Fantasies and imaginal interactions are not identical, but one can move from one to the other quite readily. How can you tell if you’re in fantasy or in the imaginal world? I’m not sure that you can ever be certain, but there are hallmarks of both types of reality that we can use to guide us. The differences are subtle and you have to be constantly alert.

In my experience, there are a few guidelines that stand out. First, in the imaginal world there is always an element of surprise. Because the ego isn’t driving, you don’t really know what’s going to happen. You walk down the imaginal road and see Merlin/Gandalf sitting under a tree. You walk closer and are startled to discover that he’s chewing gum. This seems so “out of character” to you that you protest to yourself. Merlin looks at you with a twinkle in his eye and says, “What? Am I not allowed to partake of modern pleasures?” And you have to laugh.
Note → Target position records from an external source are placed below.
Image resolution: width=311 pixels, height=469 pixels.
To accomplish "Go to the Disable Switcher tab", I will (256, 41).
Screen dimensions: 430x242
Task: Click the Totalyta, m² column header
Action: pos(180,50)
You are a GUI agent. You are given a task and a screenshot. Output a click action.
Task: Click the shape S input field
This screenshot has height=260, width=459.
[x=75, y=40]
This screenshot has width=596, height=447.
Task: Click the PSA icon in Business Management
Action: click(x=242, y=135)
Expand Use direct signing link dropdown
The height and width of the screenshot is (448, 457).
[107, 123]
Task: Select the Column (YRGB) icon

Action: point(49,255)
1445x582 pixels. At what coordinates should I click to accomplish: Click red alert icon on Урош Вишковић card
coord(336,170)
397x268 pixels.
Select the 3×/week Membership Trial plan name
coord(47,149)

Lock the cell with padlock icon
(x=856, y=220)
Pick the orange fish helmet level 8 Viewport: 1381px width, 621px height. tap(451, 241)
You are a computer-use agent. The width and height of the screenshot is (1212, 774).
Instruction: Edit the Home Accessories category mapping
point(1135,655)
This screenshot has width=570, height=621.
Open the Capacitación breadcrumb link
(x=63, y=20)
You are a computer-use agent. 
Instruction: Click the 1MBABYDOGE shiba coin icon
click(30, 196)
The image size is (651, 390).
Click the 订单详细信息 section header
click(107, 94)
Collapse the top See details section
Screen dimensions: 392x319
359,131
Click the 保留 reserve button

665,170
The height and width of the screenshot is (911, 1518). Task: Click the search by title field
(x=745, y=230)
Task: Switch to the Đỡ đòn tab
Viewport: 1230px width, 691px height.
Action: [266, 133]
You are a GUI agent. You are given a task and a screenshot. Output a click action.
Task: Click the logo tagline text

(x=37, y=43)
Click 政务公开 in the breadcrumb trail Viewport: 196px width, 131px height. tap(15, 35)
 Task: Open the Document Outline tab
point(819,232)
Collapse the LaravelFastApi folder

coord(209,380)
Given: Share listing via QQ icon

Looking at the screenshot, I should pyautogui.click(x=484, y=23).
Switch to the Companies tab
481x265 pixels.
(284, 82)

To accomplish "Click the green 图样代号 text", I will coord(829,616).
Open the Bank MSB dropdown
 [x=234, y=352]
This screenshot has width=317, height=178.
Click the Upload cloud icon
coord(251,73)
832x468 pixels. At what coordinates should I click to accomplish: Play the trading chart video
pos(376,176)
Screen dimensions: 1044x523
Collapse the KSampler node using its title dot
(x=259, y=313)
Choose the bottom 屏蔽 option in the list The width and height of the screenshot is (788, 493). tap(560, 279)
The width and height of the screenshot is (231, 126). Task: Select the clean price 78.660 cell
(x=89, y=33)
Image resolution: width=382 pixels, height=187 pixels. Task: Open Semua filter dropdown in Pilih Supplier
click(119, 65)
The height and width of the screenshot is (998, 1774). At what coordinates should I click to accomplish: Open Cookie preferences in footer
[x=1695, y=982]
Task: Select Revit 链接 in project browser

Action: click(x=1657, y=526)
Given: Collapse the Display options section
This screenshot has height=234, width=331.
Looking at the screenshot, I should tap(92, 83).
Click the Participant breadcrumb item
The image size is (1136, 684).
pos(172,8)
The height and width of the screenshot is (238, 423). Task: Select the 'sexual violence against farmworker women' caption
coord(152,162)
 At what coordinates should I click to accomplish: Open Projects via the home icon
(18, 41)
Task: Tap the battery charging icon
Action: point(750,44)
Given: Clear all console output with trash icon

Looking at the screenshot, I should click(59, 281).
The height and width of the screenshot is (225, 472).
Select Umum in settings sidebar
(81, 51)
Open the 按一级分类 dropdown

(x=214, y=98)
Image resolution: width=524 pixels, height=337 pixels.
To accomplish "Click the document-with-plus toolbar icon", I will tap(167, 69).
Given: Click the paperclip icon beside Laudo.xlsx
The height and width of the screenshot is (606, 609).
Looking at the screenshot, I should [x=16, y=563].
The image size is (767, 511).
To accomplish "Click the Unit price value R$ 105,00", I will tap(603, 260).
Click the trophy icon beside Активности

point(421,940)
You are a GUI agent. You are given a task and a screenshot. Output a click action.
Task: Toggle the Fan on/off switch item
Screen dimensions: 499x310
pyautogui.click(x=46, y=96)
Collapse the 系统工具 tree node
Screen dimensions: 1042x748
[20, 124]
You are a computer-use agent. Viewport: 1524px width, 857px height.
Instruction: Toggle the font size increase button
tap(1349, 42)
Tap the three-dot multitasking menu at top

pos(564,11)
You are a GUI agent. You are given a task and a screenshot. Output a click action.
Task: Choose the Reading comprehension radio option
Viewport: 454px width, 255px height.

It’s this element of surprise that marks an imaginal interaction.

Another and related hint that one is in imaginal space, not in a fantasy, is the way “things happen” without thought or effort on the part of the ego. Phrases or sentences appear fully formed in one’s mind. There’s no time lag, no thought of, “Now Brian would say ….” It’s not that you hear something with your physical ears, but the effect is the same. The sentence is there, reverberating, fully formed, and the sense is that it has come from “somewhere else” or “someone else.”

A third feature of imaginal interactions is an emotional state that seems to come from somewhere external to the ego. You might be sitting on the deck and suddenly you find yourself crying, “missing Ellen,” when you never even knew Ellen. The emotion feels real but appears to have no ego-centered correlate. (Note that all of these might be hard to tell from psychosis! There is a fine line, I suspect.)

Another kind of “felt sense” can be a physical sensation. You can be talking with someone in the imaginal world and you can feel their hand in yours, or feel the weight of an imaginal 5-year-old as you carry her, or feel your imaginal friend’s arm around your shoulders. It’s a brief sensation, very real in a way that has nothing to do with actual, waking-world nerve endings. It’s clearly not imaginary.

There is probably never going to be a hard-and-fast rule whereby one can distinguish a fantasy experience from a “real” imaginal one. Part of the trick maybe intention, and keeping a very close eye on one’s desires. I remain suspicious of anything that feels like something I’d really love to have happen. Not that such an experience couldn’t be imaginal and not fantasy; it just pays to be skeptical.

It’s especially difficult to distinguish between something I’ve made up (as in fantasy) versus the “real thing” when I’m dealing with a being whom I know well. My mother, who died in 1999, is a good example: I know, from a lifetime of knowing my mother, what she’d be likely to say or do in a given circumstance. How do I know that when I hear her say, “oh, not that again!” that it’s “really her” and not just my memory creating a fantasy?

This post represents my experiences, and my sense of what’s going on. I remain quite confused on many levels, and again, would very much appreciate input. What are your interactions with the imaginal world like? How do you think it all works?